FTDS happens when big, ambitious transformation initiatives such as EDI modernization projects and ERP migrations fail to bridge the gap between expectations and ROI. It can also include scope creep and missed go-live deadlines.
- How is Remedi Managed EDI different from traditional staff augmentation?
Staff augmentation boosts internal capacity and targets critical tasks such as cleaning up onboarding backlogs. A managed EDI team from Remedi supports your team over a sustained period, say six months or more. The longer duration is needed to support the design, implementation, testing, and stabilization phases of large-scale projects, and can perpetuate into ongoing operations support thereafter.
- Does engaging experienced EDI professionals lead to better project outcomes?
Veteran EDI and B2B integration specialists understand system dependencies, trading-partner communication, and the workflows of production support.
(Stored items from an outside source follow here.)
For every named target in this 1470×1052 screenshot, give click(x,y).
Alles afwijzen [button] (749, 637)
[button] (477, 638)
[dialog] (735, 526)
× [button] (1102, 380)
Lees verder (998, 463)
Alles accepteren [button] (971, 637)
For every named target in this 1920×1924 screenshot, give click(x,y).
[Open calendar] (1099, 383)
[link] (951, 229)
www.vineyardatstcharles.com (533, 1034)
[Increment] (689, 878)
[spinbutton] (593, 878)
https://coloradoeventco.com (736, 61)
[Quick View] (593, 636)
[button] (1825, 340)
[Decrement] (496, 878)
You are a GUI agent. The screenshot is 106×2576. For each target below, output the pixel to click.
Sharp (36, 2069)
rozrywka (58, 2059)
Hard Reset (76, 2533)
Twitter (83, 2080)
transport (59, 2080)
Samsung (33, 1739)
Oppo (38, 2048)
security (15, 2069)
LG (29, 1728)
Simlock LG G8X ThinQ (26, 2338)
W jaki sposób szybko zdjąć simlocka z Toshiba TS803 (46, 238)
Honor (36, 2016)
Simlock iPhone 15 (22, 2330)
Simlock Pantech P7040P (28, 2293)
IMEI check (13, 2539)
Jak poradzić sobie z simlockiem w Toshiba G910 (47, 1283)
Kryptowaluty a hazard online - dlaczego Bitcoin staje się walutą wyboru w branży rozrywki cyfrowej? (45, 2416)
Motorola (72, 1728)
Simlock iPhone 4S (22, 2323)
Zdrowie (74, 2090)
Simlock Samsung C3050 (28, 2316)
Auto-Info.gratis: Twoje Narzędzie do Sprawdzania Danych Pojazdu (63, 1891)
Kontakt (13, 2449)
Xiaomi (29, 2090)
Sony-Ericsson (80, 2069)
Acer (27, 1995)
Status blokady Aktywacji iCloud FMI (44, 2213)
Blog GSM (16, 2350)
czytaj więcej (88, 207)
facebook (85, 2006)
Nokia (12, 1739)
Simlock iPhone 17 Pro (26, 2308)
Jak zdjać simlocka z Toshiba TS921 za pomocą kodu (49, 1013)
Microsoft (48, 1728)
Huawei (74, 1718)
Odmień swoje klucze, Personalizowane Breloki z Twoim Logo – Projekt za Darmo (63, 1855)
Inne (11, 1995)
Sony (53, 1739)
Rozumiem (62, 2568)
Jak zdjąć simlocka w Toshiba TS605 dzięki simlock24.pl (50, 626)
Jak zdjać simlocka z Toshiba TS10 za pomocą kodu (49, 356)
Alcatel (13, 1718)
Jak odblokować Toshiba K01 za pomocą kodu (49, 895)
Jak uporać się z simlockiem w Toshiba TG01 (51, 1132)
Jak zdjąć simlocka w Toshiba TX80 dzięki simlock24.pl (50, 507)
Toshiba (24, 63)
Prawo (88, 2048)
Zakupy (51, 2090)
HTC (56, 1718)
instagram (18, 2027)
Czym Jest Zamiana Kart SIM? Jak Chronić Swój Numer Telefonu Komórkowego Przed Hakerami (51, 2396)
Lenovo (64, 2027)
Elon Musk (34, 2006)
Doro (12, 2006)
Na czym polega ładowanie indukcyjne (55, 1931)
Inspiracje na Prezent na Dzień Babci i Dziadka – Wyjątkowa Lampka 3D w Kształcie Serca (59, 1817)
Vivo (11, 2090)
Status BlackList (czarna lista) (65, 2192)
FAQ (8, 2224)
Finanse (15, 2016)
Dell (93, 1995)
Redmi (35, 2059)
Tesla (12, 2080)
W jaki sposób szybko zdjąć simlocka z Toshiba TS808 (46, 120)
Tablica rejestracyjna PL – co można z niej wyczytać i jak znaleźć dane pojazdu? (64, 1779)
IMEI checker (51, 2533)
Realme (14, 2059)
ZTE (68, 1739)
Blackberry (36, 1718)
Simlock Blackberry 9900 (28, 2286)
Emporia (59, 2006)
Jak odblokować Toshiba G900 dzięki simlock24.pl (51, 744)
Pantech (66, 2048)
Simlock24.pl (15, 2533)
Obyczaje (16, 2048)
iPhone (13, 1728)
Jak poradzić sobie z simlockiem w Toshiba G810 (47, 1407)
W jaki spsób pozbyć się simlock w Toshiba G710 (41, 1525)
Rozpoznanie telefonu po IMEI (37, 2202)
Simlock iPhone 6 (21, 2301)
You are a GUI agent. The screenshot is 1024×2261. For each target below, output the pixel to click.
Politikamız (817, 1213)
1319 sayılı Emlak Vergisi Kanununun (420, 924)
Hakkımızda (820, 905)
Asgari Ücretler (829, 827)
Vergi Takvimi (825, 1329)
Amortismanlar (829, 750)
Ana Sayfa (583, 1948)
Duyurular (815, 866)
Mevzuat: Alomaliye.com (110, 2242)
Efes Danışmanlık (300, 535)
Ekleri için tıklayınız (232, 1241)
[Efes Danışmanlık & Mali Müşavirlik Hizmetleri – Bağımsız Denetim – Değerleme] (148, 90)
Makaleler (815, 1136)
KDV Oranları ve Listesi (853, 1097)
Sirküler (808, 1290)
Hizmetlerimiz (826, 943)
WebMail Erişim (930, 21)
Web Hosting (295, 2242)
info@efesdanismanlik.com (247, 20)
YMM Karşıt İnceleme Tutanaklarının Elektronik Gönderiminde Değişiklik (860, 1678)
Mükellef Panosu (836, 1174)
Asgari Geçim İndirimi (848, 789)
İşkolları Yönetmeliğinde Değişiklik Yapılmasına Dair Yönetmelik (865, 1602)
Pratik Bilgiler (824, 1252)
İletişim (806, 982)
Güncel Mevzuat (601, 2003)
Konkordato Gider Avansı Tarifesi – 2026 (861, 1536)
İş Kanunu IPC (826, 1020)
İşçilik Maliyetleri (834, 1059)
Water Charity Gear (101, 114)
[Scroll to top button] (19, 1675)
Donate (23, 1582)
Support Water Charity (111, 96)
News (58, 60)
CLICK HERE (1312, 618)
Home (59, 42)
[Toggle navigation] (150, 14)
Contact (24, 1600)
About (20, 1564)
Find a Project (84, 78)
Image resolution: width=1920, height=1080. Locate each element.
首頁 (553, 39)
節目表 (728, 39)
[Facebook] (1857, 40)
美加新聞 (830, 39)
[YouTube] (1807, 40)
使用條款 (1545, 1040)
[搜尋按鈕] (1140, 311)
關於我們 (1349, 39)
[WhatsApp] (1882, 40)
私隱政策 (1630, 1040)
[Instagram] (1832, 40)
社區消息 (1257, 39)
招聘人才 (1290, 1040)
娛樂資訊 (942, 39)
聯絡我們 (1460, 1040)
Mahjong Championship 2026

Their experience keeps projects from stalling when complexity spikes.
- Does managed EDI services replace our internal EDI team?
No. We become part of your team for an extended period of time. We supplement where needed, take ownership of designated phases or task groups, and bring platform expertise and outside experience.
- How does Remedi managed EDI support help reduce project risk?
Ideally, Remedi Managed EDI resources stay engaged for the full duration to manage, monitor, and resolve issues with the tools you already use. This frees internal teams to focus on strategic priorities and milestones.